I am a BC family physician and am very familiar with abdominal pain and presentations of appendicitis. I have recently served on the Arizona Medical Board (allopathic board) as a physician member for seven years adjudicating complaints and interogating physicians and their attorneys at monthly open meetings.

How often do you encounter cases similar to this one in your practice?

Abdominal pain is a very common complaint that I encounter at least daily in practice.

Do you believe there might have been medical error?

0 10
10 - Definitely Yes

Yes, should have immediately referred for in office H&P or sent to ER. Abbreviated Alvarado Score could have been done to predict probability of appendicitis. Surgical consultation and immediate diagnostic testing on day of call or at least day following call would have avoided perforation and subsequent bowel resection.

Do you believe there might have been causation (i.e. the medical error resulted in an injury)?

0 10
10 - Definitely Yes

We never can state definitely yes or definitely no in medicine, but all the evidence repeated demonstrates the earlier we diagnose and treat appendicitis the more likely we are to have positive outcomes. We know that left undiagnosed that untreated usually progresses to rupture and peritonitis, sepsis and occasionally death.

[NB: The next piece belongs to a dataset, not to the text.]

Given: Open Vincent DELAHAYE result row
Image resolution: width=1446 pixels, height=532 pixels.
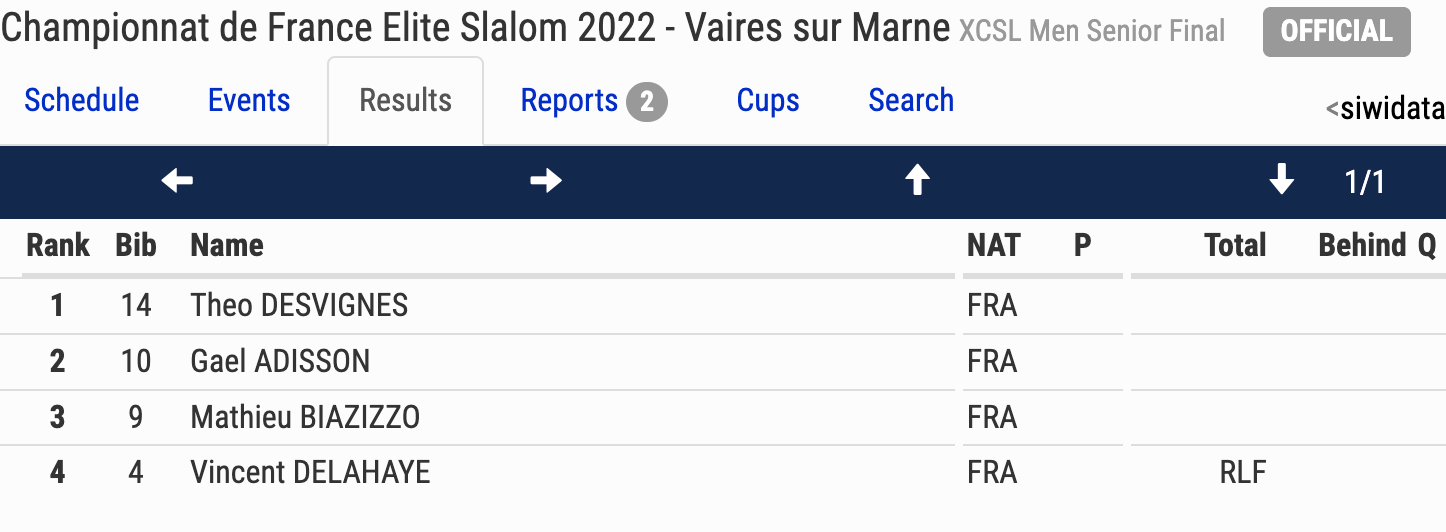Looking at the screenshot, I should pos(723,472).
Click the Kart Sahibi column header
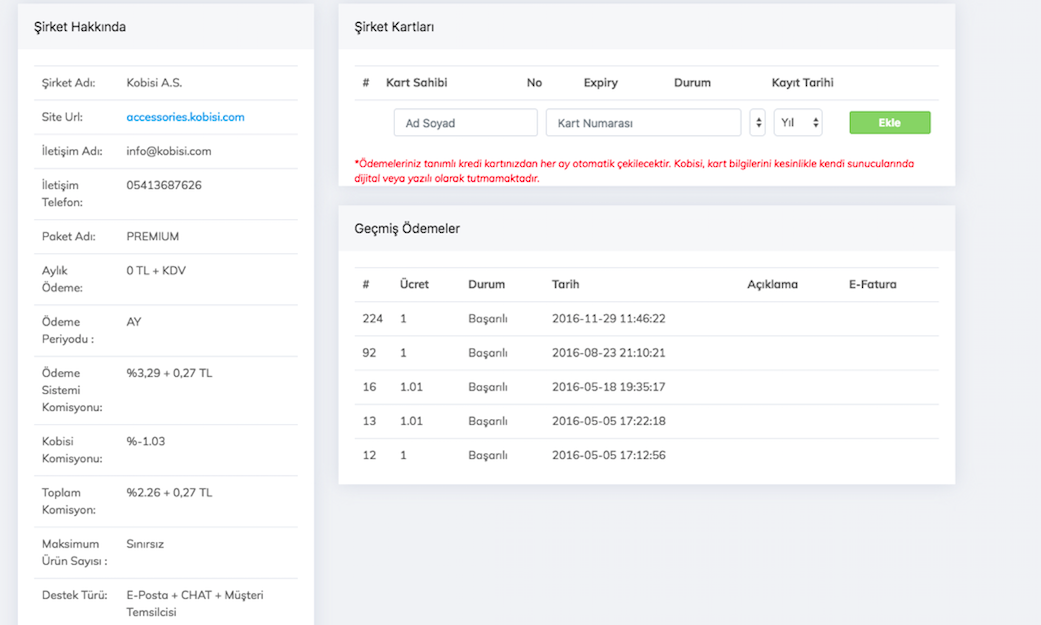 [x=416, y=83]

What makes you a good expert for this case?

Have 27 years experience, in multiple settings from outpatient to inpatient large and small. I have testified on behalf of defense and plaintiff alike and have represented a similar case of missed appendicitis with similar presentation that had a similar bad outcome. It was settled out of court after reading my expert witness testimony with my experience and medical references and the questions I provided to the attorney to ask the provider at deposition.

How often do you encounter cases similar to this one in your practice?

Abdominal pain is a daily thing and appendicitis always, always needs to be considered for just this reason.